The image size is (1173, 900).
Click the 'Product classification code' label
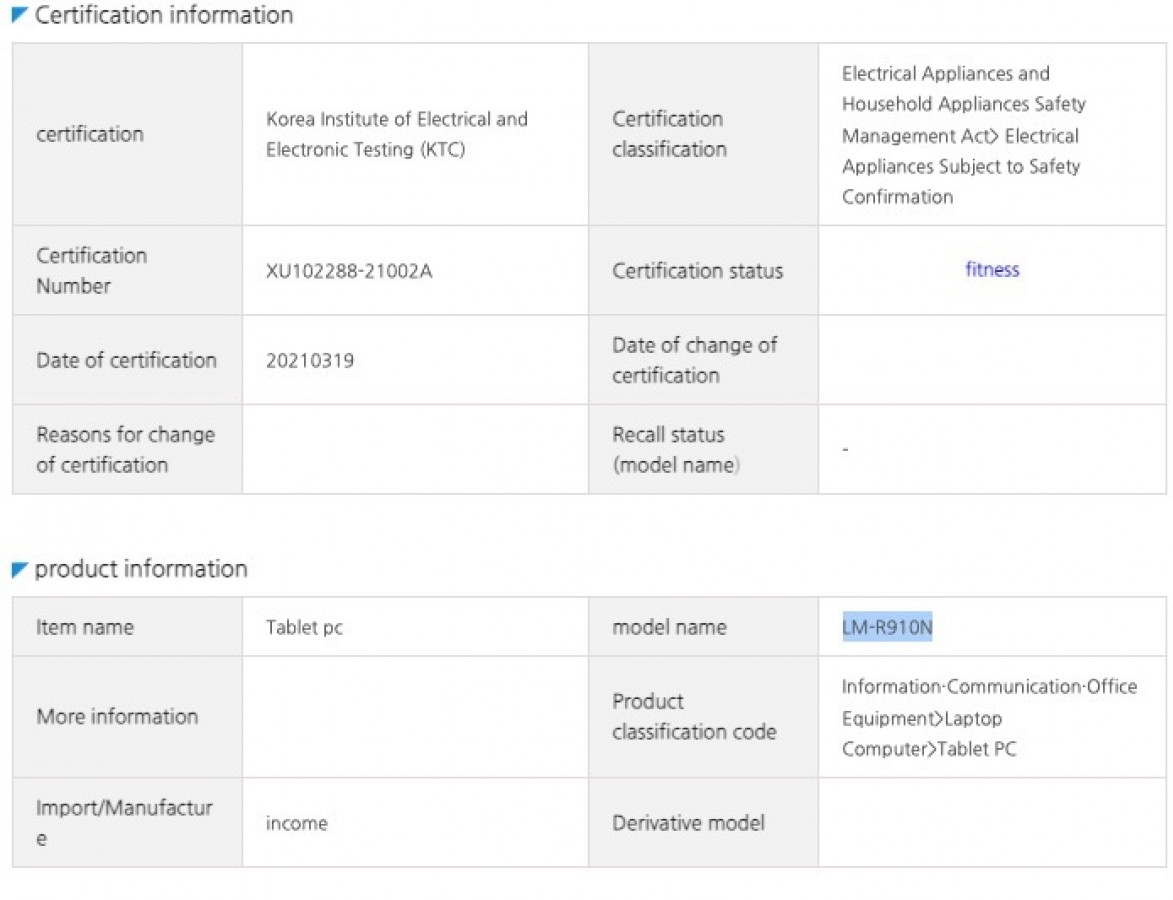click(694, 716)
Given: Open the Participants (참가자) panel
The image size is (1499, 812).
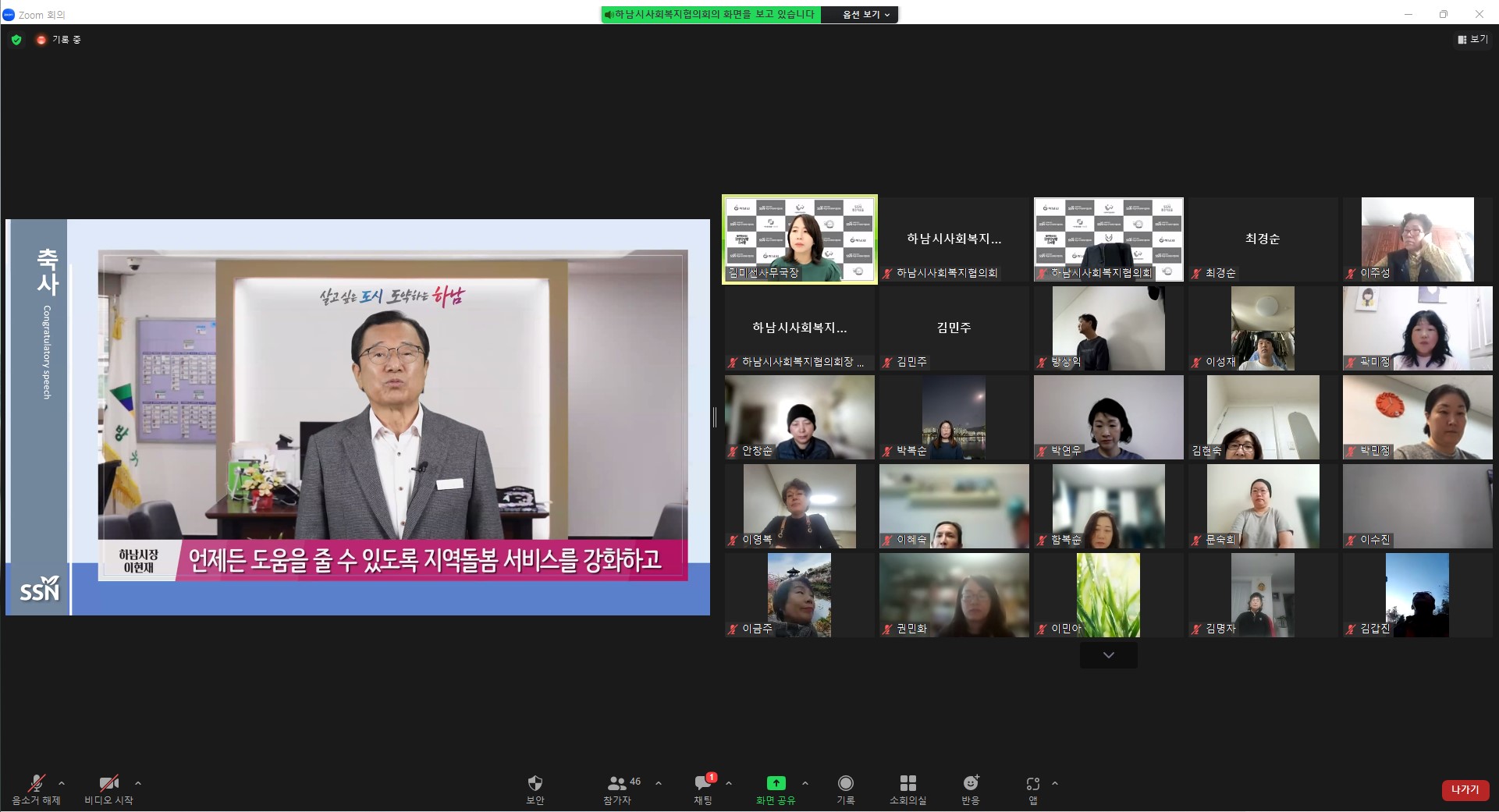Looking at the screenshot, I should (x=618, y=783).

◆ TASK TO CARRY OUT:
The data above, line by line: transcribe it exactly and drop the pictures.

◆ TASK ANSWER:
The image size is (1173, 900).
Click the 'Product classification code' label
click(694, 716)
Given: Open the Participants (참가자) panel
The image size is (1499, 812).
Looking at the screenshot, I should (x=618, y=783).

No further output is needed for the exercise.